▶ _Task requirements_
Pull each line holding "chevron" out of the entries below.

▶ _Record excerpts_
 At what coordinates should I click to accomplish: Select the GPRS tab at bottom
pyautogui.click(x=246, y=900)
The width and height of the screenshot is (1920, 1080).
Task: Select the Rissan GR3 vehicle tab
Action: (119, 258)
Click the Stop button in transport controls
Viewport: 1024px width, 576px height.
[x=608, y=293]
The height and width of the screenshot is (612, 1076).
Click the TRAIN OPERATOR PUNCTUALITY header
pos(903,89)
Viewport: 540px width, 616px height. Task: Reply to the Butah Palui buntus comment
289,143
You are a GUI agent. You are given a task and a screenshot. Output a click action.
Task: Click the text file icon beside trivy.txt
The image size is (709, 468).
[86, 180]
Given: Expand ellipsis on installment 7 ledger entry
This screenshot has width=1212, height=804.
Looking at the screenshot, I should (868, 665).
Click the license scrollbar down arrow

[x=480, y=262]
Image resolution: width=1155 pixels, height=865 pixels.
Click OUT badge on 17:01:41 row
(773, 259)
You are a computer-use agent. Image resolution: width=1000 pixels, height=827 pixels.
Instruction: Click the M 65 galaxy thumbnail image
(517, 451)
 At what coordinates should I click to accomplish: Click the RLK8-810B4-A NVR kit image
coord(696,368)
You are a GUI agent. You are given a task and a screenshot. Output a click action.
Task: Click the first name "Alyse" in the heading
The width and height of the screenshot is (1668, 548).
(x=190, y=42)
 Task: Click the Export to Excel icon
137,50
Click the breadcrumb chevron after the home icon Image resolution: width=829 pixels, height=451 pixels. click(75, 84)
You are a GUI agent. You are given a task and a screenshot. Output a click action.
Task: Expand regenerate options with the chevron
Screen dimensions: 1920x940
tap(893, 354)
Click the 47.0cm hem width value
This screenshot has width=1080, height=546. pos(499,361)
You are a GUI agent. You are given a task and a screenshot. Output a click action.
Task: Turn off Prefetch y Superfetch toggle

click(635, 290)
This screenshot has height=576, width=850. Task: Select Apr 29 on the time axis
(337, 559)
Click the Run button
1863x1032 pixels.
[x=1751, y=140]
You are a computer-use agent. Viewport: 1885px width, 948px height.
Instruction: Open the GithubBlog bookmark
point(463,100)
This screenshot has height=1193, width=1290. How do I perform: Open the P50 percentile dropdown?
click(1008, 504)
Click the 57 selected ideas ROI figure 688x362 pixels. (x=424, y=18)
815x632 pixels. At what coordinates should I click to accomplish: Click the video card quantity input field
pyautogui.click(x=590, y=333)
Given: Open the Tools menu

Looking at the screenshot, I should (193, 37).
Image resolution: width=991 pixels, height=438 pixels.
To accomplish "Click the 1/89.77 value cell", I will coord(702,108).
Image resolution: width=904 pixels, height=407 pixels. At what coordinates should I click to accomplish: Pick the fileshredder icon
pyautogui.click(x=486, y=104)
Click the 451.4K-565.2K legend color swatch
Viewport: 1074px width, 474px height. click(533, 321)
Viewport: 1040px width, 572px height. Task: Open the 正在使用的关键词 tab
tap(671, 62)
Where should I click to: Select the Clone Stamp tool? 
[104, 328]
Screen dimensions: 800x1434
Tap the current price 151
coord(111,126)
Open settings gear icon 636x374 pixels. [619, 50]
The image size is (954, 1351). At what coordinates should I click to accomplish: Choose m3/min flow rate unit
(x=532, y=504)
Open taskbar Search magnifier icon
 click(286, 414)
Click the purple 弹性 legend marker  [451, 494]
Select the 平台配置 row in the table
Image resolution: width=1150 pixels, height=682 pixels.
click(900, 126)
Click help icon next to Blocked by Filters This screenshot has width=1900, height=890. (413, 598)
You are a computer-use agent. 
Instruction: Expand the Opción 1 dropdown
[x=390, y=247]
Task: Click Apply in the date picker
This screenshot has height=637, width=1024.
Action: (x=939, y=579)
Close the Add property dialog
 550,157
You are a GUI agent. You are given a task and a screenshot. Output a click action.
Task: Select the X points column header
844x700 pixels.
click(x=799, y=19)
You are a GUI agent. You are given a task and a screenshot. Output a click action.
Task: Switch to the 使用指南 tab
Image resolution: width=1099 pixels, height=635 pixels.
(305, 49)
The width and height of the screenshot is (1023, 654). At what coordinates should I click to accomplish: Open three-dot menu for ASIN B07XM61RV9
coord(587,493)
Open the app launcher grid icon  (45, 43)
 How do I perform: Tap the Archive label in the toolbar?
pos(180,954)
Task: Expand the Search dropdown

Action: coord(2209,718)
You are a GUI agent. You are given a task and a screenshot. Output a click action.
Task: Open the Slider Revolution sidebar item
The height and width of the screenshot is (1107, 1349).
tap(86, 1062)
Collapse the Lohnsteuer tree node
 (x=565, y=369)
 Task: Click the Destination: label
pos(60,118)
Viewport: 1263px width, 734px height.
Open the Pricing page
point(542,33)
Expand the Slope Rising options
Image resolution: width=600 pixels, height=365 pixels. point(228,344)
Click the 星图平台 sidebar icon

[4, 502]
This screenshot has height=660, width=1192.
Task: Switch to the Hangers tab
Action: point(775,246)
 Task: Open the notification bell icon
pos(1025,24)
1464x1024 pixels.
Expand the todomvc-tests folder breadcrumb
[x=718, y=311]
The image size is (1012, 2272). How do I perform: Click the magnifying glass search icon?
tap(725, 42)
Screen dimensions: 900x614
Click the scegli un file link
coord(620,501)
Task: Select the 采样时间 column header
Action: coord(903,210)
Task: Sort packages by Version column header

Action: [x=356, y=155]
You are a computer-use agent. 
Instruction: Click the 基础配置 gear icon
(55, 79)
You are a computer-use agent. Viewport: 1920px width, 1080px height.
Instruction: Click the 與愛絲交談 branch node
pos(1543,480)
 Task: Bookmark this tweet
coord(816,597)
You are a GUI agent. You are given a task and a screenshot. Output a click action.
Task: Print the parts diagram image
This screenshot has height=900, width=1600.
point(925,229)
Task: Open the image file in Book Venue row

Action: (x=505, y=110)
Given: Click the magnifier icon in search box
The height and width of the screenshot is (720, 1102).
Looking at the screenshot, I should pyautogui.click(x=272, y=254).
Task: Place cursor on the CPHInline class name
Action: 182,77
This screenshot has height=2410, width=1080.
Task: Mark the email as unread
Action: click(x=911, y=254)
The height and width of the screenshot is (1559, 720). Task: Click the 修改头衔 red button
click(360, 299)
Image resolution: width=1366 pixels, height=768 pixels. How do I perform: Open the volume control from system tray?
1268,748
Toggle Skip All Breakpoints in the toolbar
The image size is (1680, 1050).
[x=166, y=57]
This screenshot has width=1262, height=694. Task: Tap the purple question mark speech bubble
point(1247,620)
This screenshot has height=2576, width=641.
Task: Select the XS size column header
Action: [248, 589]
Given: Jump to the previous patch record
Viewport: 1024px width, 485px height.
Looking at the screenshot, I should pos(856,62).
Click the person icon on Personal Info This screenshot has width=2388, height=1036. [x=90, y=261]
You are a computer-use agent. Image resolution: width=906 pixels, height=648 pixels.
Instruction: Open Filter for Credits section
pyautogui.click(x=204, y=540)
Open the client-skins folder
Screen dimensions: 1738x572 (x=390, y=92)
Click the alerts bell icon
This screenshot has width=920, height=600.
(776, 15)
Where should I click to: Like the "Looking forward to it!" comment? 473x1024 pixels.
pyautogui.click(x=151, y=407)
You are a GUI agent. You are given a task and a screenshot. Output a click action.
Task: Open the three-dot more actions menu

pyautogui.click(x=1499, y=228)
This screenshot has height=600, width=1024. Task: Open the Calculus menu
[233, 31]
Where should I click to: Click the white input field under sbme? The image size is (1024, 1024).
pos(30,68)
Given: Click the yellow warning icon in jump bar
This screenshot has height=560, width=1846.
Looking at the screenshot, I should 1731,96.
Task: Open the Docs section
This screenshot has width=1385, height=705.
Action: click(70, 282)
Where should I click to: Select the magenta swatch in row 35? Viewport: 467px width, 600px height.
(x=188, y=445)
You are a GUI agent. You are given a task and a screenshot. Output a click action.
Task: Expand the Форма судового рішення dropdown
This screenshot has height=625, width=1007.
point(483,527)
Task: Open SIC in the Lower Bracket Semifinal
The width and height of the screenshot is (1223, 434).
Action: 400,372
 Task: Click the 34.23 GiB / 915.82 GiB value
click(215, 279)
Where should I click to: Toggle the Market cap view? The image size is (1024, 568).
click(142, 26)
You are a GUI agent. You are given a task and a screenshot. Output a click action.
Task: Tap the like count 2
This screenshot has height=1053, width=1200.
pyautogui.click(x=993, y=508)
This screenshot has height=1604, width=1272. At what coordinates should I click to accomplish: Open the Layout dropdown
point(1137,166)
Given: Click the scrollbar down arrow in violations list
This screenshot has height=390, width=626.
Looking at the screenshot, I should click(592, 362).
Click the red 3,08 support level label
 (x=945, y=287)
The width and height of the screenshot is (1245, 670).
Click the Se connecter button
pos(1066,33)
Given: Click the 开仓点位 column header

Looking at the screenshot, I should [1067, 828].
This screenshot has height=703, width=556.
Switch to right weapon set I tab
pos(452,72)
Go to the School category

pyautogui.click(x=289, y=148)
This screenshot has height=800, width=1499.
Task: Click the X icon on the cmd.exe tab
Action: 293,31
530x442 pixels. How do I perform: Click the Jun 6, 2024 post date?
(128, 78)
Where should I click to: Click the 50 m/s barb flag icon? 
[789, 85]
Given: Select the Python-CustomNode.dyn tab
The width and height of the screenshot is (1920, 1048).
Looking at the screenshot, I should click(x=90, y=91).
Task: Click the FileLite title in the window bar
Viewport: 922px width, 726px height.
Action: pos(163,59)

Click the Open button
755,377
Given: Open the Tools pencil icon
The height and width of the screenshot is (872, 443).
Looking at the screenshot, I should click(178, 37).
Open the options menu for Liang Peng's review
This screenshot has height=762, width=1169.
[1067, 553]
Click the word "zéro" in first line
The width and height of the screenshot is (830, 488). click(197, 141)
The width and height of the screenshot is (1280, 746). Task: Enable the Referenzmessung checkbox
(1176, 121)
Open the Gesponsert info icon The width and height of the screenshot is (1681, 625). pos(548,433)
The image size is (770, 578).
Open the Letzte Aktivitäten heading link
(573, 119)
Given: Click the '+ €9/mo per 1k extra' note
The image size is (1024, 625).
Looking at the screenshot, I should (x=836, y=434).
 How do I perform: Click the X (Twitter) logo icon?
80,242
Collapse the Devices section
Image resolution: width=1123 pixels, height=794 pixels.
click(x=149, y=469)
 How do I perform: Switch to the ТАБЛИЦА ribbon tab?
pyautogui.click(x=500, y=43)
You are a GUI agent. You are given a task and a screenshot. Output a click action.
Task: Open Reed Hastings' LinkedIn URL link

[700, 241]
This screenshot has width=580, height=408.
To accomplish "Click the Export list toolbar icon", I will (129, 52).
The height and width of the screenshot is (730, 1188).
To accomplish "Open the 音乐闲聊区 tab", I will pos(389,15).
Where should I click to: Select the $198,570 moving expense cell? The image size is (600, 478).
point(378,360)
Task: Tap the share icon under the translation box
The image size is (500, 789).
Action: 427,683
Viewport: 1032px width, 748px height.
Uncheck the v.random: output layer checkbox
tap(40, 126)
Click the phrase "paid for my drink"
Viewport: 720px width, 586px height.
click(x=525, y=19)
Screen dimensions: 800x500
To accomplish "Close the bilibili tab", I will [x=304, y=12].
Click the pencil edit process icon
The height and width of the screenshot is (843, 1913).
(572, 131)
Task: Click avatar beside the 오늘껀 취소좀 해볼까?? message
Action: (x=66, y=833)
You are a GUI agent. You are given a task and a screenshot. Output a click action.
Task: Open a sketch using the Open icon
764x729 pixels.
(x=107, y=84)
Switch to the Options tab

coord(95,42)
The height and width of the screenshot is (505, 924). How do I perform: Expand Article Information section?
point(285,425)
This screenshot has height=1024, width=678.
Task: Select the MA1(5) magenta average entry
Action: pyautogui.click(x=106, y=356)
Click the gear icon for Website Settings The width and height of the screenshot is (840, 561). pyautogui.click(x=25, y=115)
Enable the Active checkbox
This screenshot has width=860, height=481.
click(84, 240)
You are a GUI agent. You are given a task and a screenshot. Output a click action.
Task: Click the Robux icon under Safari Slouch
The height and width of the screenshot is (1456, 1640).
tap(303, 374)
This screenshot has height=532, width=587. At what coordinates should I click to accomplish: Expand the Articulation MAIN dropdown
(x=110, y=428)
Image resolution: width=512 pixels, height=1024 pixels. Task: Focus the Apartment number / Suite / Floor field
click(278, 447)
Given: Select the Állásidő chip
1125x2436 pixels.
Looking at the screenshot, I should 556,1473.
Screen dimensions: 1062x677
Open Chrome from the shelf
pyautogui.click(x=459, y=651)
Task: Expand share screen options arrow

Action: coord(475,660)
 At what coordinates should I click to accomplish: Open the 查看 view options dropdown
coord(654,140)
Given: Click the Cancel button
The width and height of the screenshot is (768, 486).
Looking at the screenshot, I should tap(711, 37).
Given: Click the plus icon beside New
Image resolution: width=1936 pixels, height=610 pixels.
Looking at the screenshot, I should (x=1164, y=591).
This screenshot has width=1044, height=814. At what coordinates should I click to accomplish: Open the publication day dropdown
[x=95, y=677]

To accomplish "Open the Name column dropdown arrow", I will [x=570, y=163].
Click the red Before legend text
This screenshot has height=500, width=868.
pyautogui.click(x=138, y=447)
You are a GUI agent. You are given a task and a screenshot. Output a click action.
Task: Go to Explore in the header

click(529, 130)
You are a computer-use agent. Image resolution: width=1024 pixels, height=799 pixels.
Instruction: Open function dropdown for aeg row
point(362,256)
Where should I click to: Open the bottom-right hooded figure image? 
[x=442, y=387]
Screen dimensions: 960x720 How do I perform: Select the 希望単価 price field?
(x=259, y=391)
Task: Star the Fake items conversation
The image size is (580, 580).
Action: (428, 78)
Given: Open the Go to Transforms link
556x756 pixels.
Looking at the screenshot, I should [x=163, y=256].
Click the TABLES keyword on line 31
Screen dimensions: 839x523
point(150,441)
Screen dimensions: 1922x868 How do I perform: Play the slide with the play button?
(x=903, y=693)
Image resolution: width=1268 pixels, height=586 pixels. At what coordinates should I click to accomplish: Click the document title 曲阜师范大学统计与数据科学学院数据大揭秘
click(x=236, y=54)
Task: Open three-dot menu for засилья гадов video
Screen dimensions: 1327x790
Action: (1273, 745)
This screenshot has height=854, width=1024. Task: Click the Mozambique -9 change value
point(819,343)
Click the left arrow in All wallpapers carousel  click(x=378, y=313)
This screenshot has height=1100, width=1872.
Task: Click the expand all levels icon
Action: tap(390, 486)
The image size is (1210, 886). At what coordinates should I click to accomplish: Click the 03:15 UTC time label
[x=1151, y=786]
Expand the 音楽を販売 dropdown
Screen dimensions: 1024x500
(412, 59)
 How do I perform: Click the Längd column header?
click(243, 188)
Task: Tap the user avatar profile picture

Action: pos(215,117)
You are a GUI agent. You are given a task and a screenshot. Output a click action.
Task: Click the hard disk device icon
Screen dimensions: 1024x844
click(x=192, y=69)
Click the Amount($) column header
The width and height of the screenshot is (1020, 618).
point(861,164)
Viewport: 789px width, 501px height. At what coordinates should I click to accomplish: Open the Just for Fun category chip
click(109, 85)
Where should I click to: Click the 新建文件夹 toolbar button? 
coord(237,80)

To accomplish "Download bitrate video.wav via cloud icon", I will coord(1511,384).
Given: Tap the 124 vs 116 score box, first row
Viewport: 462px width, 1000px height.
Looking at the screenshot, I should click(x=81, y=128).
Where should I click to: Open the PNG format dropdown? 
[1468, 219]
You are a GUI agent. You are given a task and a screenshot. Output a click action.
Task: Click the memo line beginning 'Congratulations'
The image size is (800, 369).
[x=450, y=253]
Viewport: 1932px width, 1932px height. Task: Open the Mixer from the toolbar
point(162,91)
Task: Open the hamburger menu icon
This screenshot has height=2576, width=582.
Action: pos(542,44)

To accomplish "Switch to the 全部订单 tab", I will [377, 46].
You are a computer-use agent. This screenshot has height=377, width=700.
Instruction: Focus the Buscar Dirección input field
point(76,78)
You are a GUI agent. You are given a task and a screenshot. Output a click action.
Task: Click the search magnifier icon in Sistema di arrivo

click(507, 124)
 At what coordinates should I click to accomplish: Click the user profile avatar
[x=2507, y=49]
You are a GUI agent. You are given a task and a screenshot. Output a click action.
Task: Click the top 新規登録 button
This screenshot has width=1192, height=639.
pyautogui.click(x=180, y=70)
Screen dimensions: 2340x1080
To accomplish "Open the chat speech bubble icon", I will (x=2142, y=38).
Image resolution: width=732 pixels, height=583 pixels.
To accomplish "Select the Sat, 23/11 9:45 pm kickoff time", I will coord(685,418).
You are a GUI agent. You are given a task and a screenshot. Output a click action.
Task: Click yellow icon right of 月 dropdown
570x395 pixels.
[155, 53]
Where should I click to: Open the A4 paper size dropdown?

▶ _Completed exercise_
Click the breadcrumb chevron after the home icon Image resolution: width=829 pixels, height=451 pixels. click(75, 84)
Task: Expand regenerate options with the chevron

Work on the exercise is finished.